(Dataset items)
>>>
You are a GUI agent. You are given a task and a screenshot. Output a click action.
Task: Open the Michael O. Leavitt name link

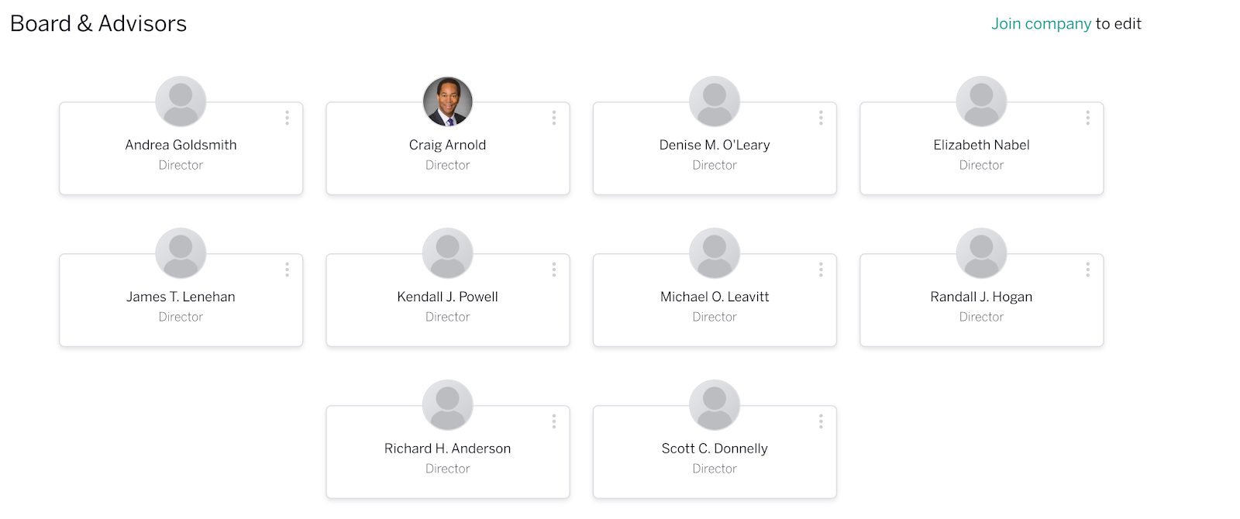[x=715, y=297]
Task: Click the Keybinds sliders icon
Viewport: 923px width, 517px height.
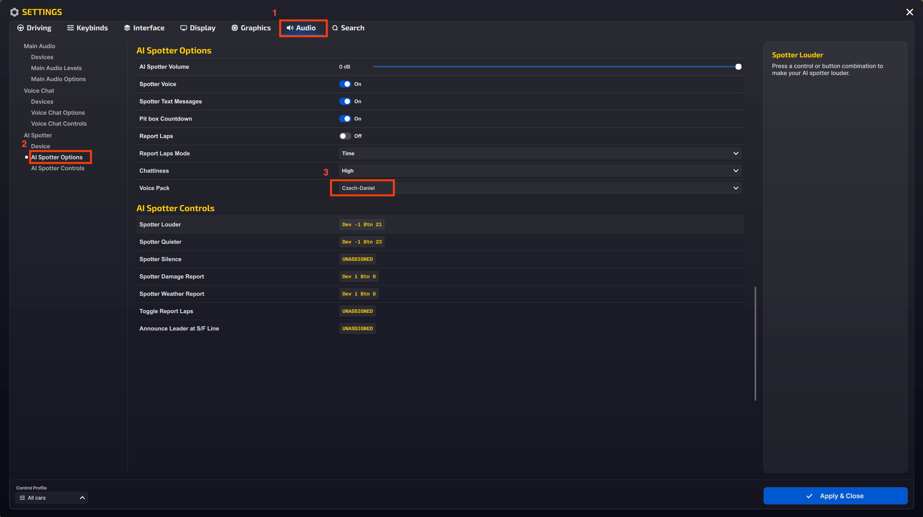Action: point(70,28)
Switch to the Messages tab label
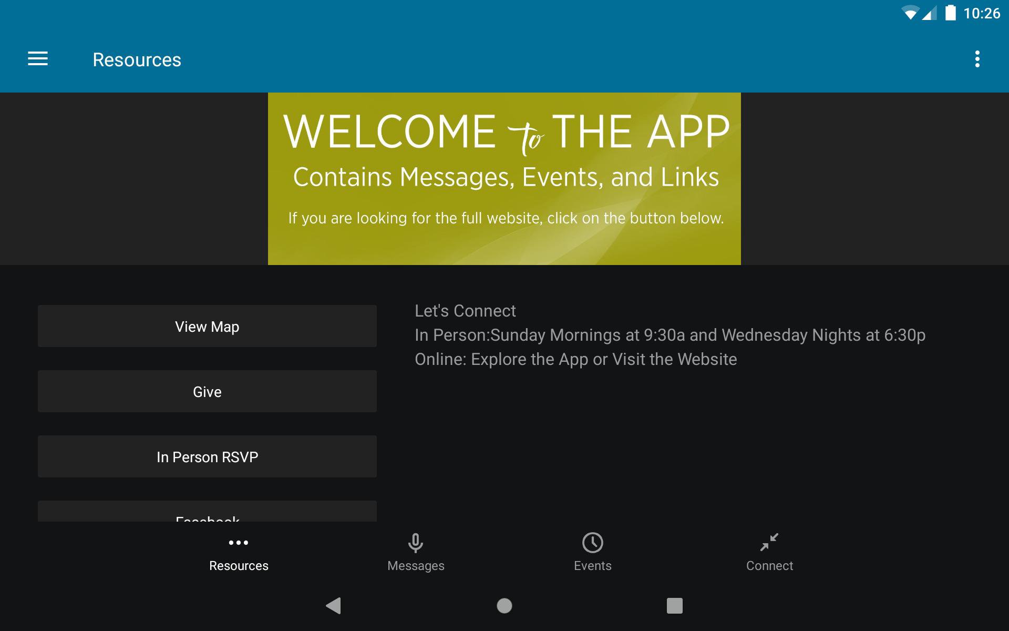Image resolution: width=1009 pixels, height=631 pixels. 415,566
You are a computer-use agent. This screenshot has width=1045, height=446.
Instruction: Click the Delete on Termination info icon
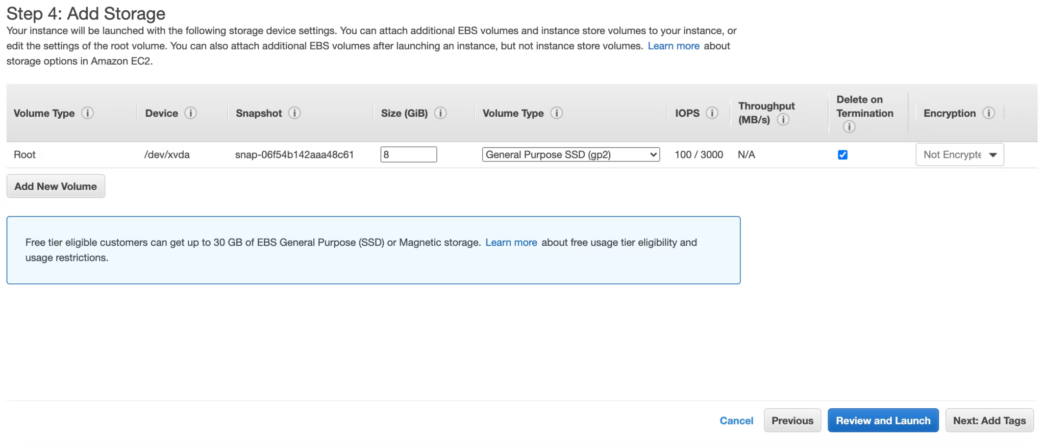(849, 127)
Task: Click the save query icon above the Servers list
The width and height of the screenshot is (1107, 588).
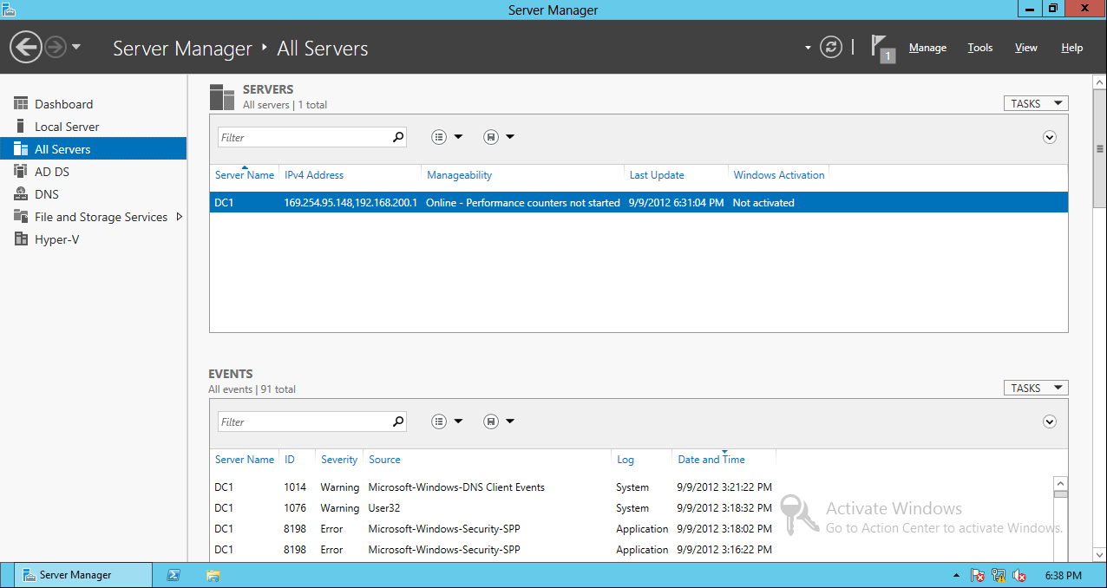Action: [491, 136]
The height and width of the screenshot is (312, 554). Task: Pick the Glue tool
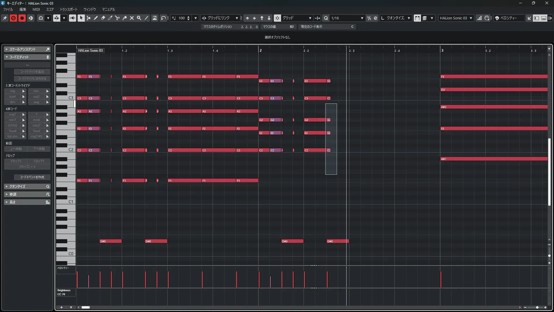125,18
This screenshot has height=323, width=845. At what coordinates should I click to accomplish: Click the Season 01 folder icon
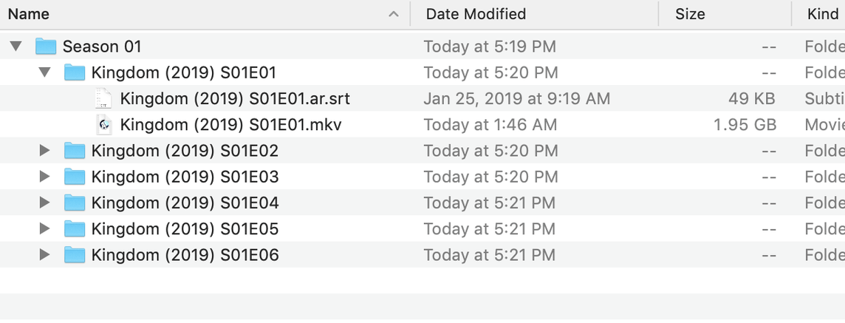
<<<
**PROBLEM TO SOLVE:**
Rewrite every line of the listing above, changing "icon" to "button" wherever it occurs and keeping everything else the same. Omit the pictures.

**FULL RESPONSE:**
You are a GUI agent. You are given a task and a screenshot. Output a click action.
Task: Open the Michael O. Leavitt name link

[x=715, y=297]
Task: Click the Keybinds sliders button
Viewport: 923px width, 517px height.
Action: point(70,28)
Switch to the Messages tab label
Image resolution: width=1009 pixels, height=631 pixels. 415,566
You are a computer-use agent. This screenshot has width=1045, height=446.
Instruction: Click the Delete on Termination info button
(849, 127)
Task: Click the save query button above the Servers list
The width and height of the screenshot is (1107, 588).
Action: [491, 136]
The height and width of the screenshot is (312, 554). Task: Pick the Glue tool
125,18
This screenshot has height=323, width=845. At what coordinates should I click to accomplish: Click the Season 01 folder button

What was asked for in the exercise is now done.